The carcass was beside the highway. Due to its age and immensity, it looked like a boulder blasted from a mountain than a stump that had once seen a hundred years come and go.

The husband said that ten men could not move that trunk. Still of use, its branches were carted away. Before we pulled away, my last sight was of a few leaves littering the ground near the stump.

Yearends put to mind these leaves of mine, a mortal’s tale that pales to the stories from trees and mountains. Except that sometimes more than the tale, the telling is everything.

One of the things put to the test by the pandemic, running for nearly two years now, is our sense of time. In the naturalized order, we account for time. What have I planned today? Who will I be five years from now?

Until physical then social isolation disrupted the flow, the calendar paced our days. This Middle English word comes from the Old French “calendier,” which evolved from the Latin “calendarium,” meaning “account book”

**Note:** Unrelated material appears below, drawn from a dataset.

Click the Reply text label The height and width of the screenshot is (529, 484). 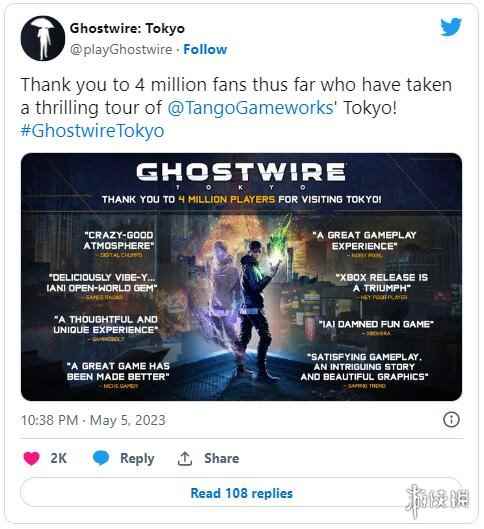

“Turning a new leaf” does not just physically correspond to flipping the calendar to the next month. In the book of days, turning a leaf means reading a saint’s inspirational anecdote or a historical turning point intended to elevate the reader’s life of the mind.

I discovered recently on the Internet Hillman’s hyperlinked and searchable website of the 1869 classic, Robert Chambers’ “Book of Days: A Miscellany of Popular Antiquities in Connection with the Calendar, Including Anecdote, Biography, & History, Curiosities of Literature and Oddities of Human Life and Character.”

A Scottish gentleman whose inborn lameness prevented him from joining games, Robert swapped jam sandwiches for books. Later, he teamed up with his brother William to sell books for a living when poverty shut the doors to university and priesthood.

According to the bookofdays.com, a habit of scrupulously accounting for his days boosted the Chambers’ bookstall. Robert woke up early to read; this way, he also reduced his use of candles. By reading aloud to a neighbor and his son as they baked, Robert added freshly baked bread to his paltry meals.

In the Chambers’ “Book of Days,” saints, royalty, and historical figures fill every leaf with ideas that met Robert’s criterion of “improving the fireside wisdom of the present day.”

Since the pandemic began, the journals I keep each year harbor more ghosts than leaves of wisdom. These empty leaves are more redolent of the Irish singer Enya’s version of the “Book of Days”: “No day, no night, no moment,/ Can hold me back from trying./ I’ll flag, I’ll fall, I’ll falter,/ I’ll find my day may be/ Far and Away.”

With apologies to Robert Chambers, I’ll find my day.